# How does the SF small unit tactics differ from typical (eg. Rangers)



## Ray (Dec 26, 2009)

Hi, as far as i know during the training of the green berets, one of the important parts of the training is the small unit tactics, but nowhere you can read any details on it (despite people mentioning it all the time). So I wonder how does the small unit tactics training look like and if - how does it differ from standard training for example in rangers (light infantry/airborne/air assault) ? Or is this training just basic that you can learn pretty much everything from ranger handbook and infantry platoon and squad manual or S.F. have their own handbook for battle drills and small unit tactics OR is it all covered in S.F. unconventional warfare manual ? Are the battle drills expanded or its just pretty much the same and rehearsal ?


----------



## surgicalcric (Dec 26, 2009)

Have you not noticed the trend with your questions -concerning FM's, TTP's of our guys- and my answers?

We are not going to discuss present, past, or future TTP's or the manuals they may or may not be contained within.

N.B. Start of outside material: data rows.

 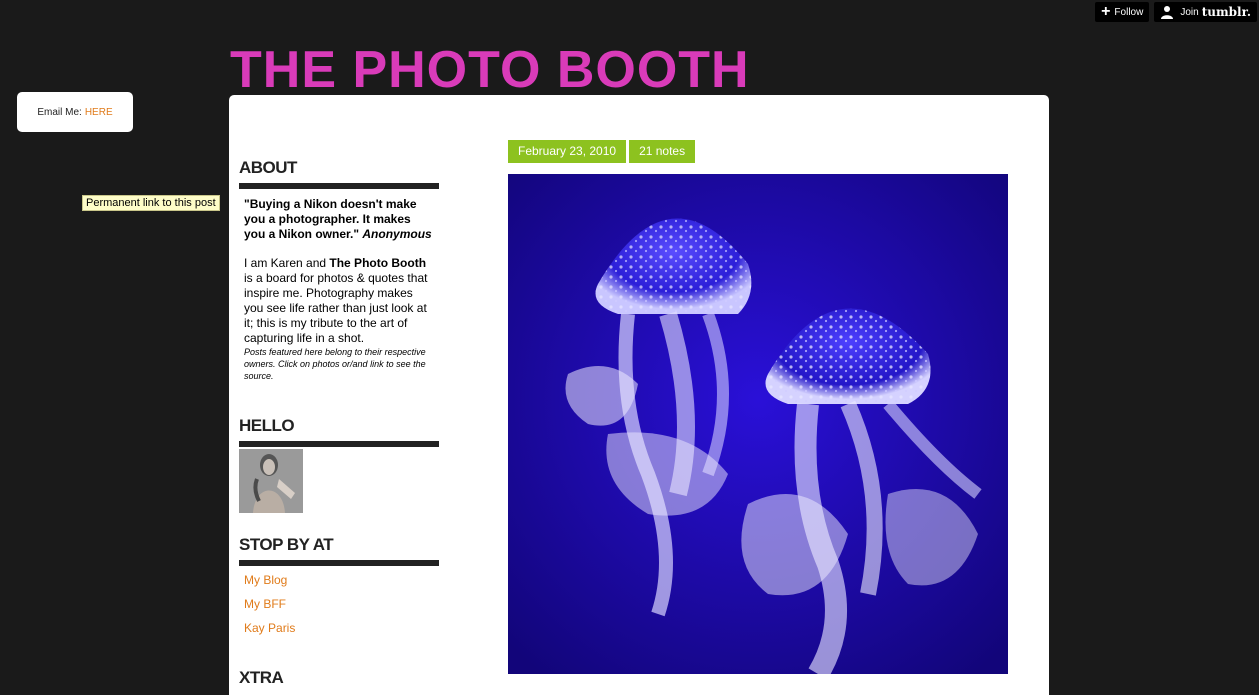 What do you see at coordinates (339, 550) in the screenshot?
I see `stop-by-heading: STOP BY AT` at bounding box center [339, 550].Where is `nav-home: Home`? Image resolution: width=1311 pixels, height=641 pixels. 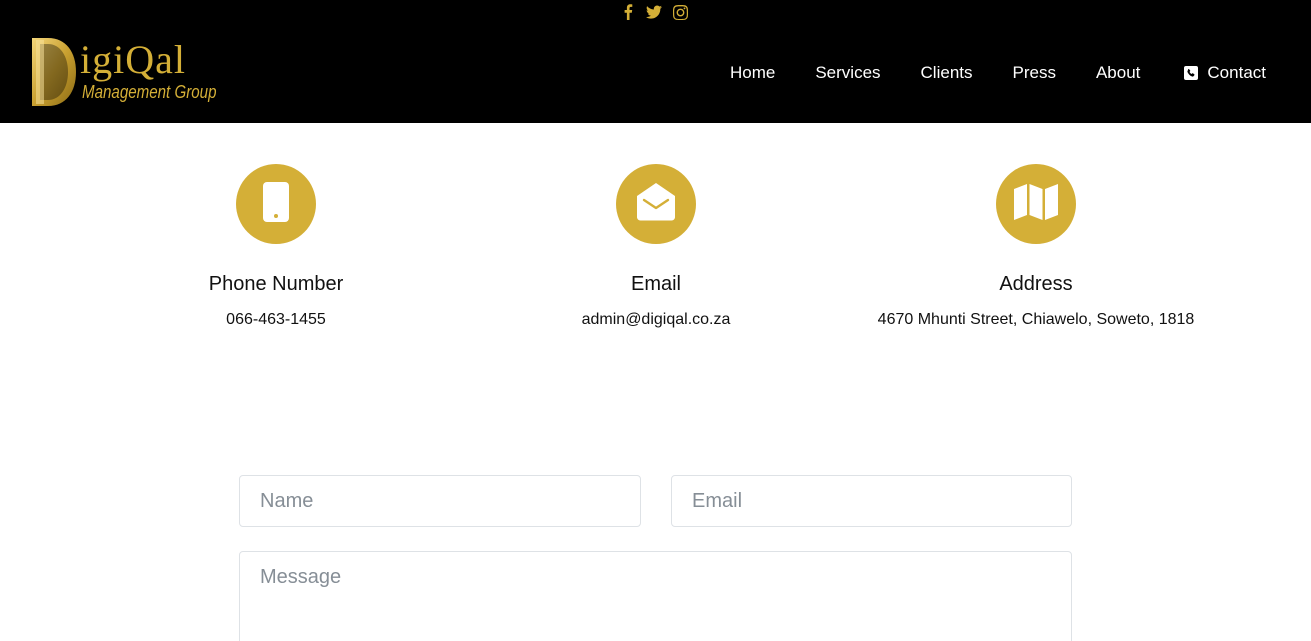 nav-home: Home is located at coordinates (752, 73).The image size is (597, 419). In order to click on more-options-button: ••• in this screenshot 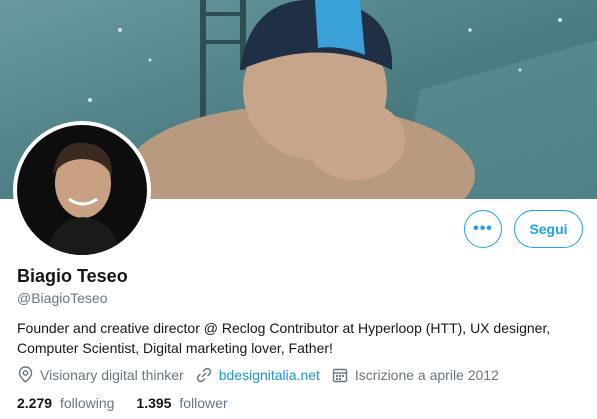, I will do `click(483, 229)`.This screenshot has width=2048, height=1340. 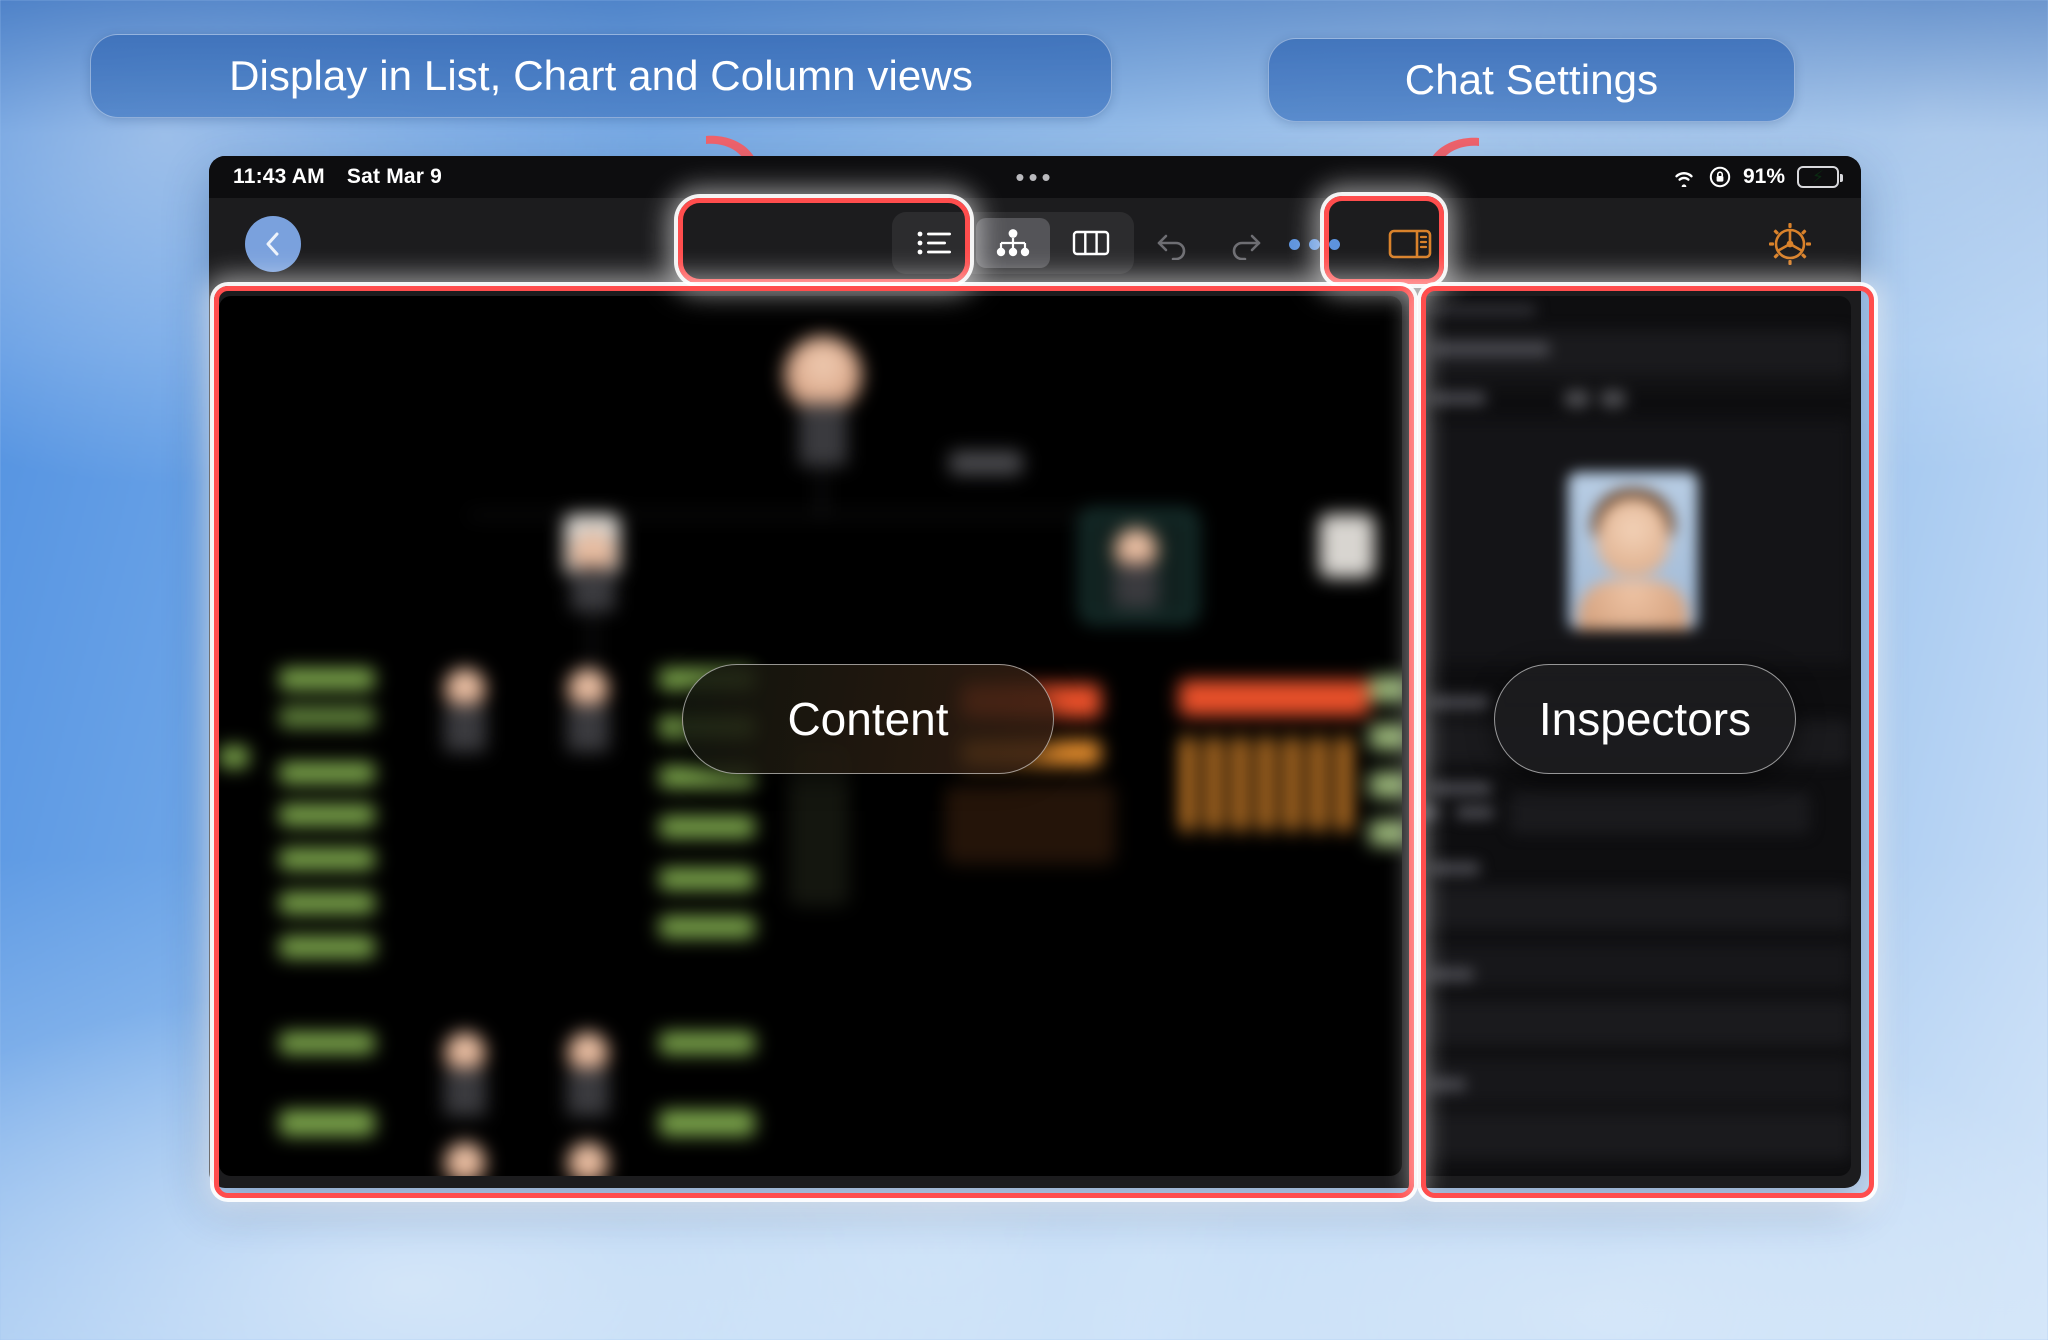 I want to click on segment-list-view, so click(x=935, y=243).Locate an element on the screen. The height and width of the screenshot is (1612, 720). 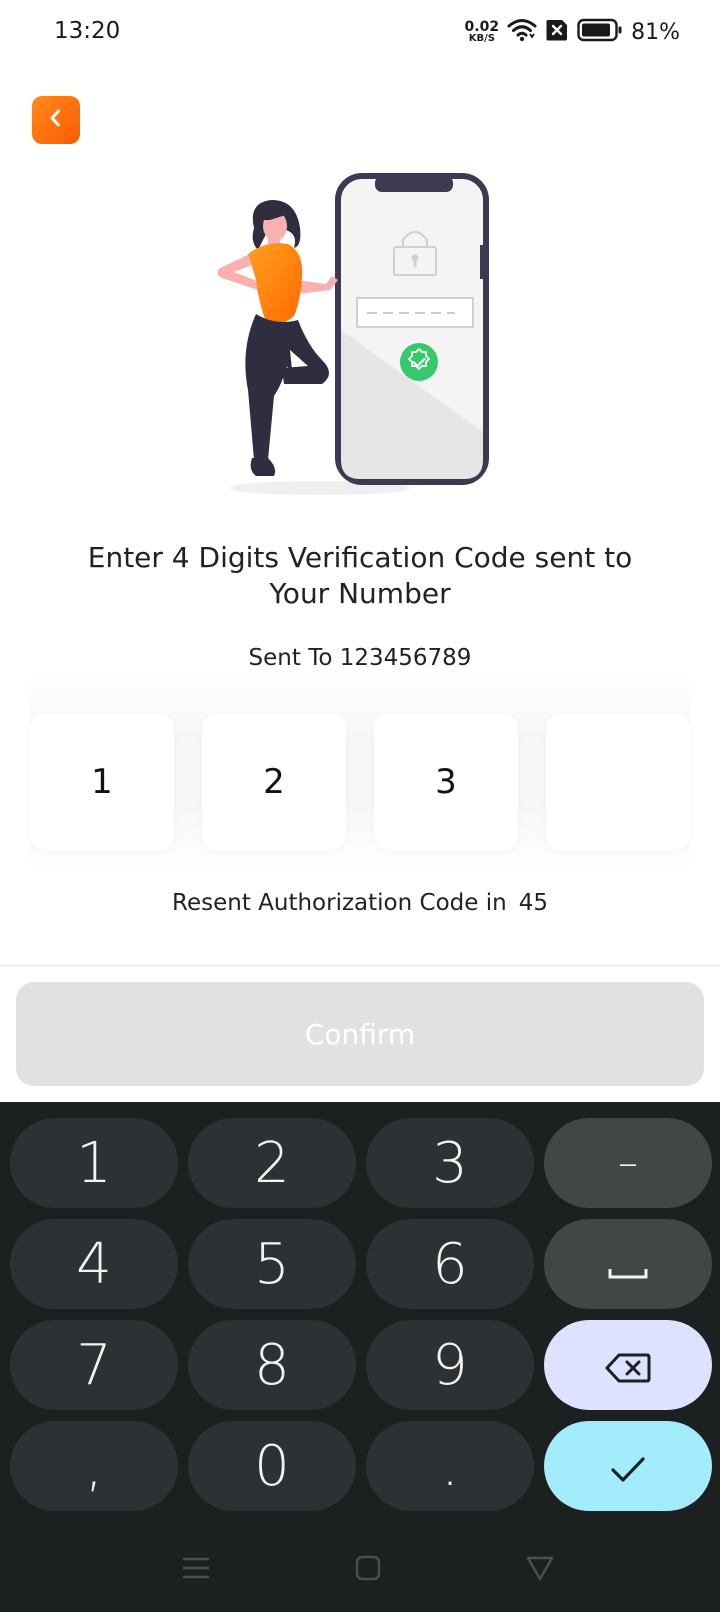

If this is all you came here for you may as well leave.....


----------



## shortbrownguy (Dec 26, 2009)

This not the" lets discuss the TTP's of U.S. SOF" network. 
Last Warning.
-SBG sends


----------



## AWP (Dec 26, 2009)

Hi Ray,
Other than your Intro thread I see where EVERY post of yours is about training and TTP's for SOF. That is a big freaking NO GO. Your next such post will be met with my Three Wolf shirt swinging the ban hammer like Thor.


----------